◆ INSTRUCTIONS:
1 - In the Butterworth filters page, what does ω₀ stand for in the low-pass magnitude response?
2 - Reproduce the passage of the Butterworth filters page between "Difference between revisions" and "DC is zero.", inclusive, word for word.

Difference between revisions of "Butterworth Filters"

Butterworth filters are a class of all-pole filters, where the poles of the normalized transfer function are equally spaced along the unit circle (${\displaystyle \omega _{0}=1\,{\text{rad/s}}}$). This results in a maximally flat pass-band magnitude response, or equivalently:

${\displaystyle \left.{\frac {\partial ^{N}\left|H\left(j\omega \right)\right|}{\partial \omega ^{N}}}\right|_{\omega =0}=0}$

(1)

This means that the ${\displaystyle N^{\text{th}}}$ derivative of the magnitude at DC is zero.

The Low-Pass Butterworth Filter

The low-pass Butterworth filter has the following magnitude response:

${\displaystyle \left|H\left(j\omega \right)\right|^{2}={\frac {1}{1+\left({\frac {\omega }{\omega _{0}}}\right)^{2N}}}}$

(2)

Where ${\displaystyle N}$ is the filter order and ${\displaystyle \omega _{0}}$ is the ${\displaystyle -3\,{\text{dB}}}$ frequency. Note that ${\displaystyle \left|H\left(j\omega \right)\right|^{2}=\left|H\left(s\right)\right|^{2}=H\left(s\right)\cdot H^{*}\!\left(s\right)=H\left(s\right)\cdot H\left(-s\right)}$ at ${\displaystyle s=j\omega }$. Thus:

${\displaystyle H\left(s\right)\cdot H\left(-s\right)={\frac {1}{1+\left({\frac {-s^{2}}{\omega _{0}^{2}}}\right)^{N}}}}$

(3)

Thus, the poles are the roots of:

${\displaystyle 1+\left({\frac {-s^{2}}{\omega _{0}^{2}}}\right)^{N}=0}$

(4)

◆ INFORMATION SUPPLIED:
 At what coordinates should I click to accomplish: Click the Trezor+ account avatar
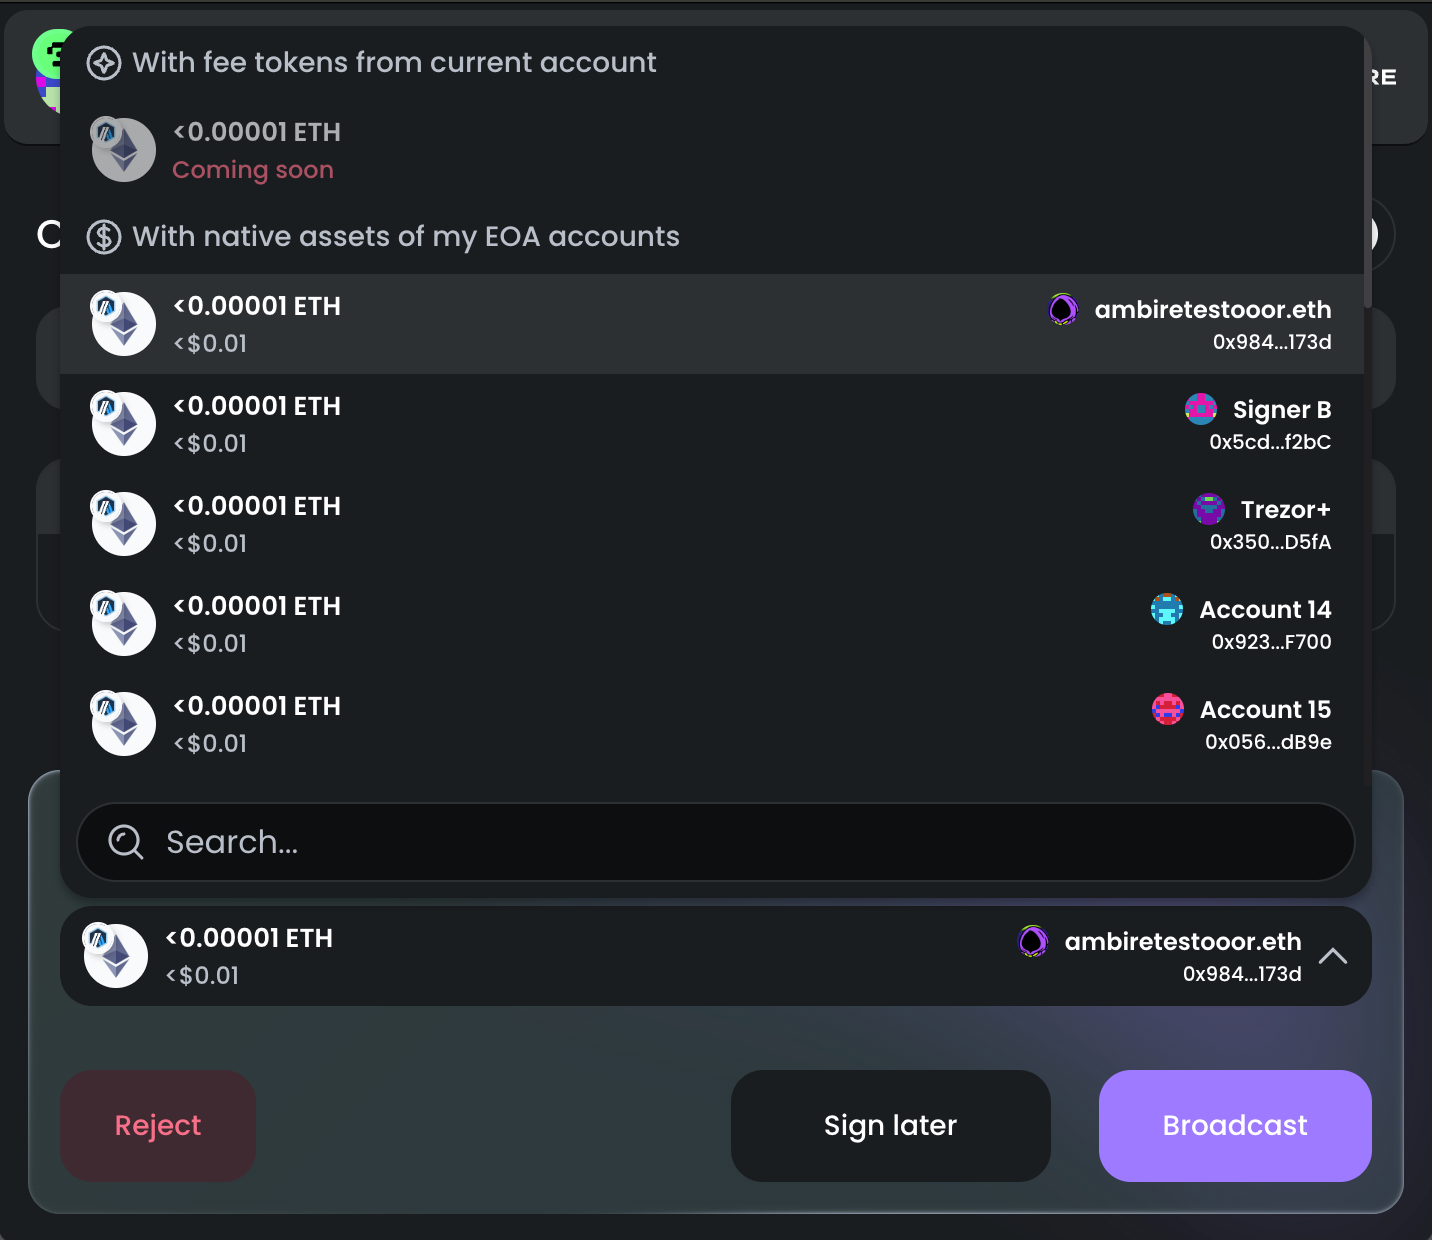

◆ RESPONSES PER TASK:
1 - It is the −3 dB frequency.

2 -
Difference between revisions of "Butterworth Filters"

Butterworth filters are a class of all-pole filters, where the poles of the normalized transfer function are equally spaced along the unit circle (${\displaystyle \omega _{0}=1\,{\text{rad/s}}}$). This results in a maximally flat pass-band magnitude response, or equivalently:

${\displaystyle \left.{\frac {\partial ^{N}\left|H\left(j\omega \right)\right|}{\partial \omega ^{N}}}\right|_{\omega =0}=0}$

(1)

This means that the ${\displaystyle N^{\text{th}}}$ derivative of the magnitude at DC is zero.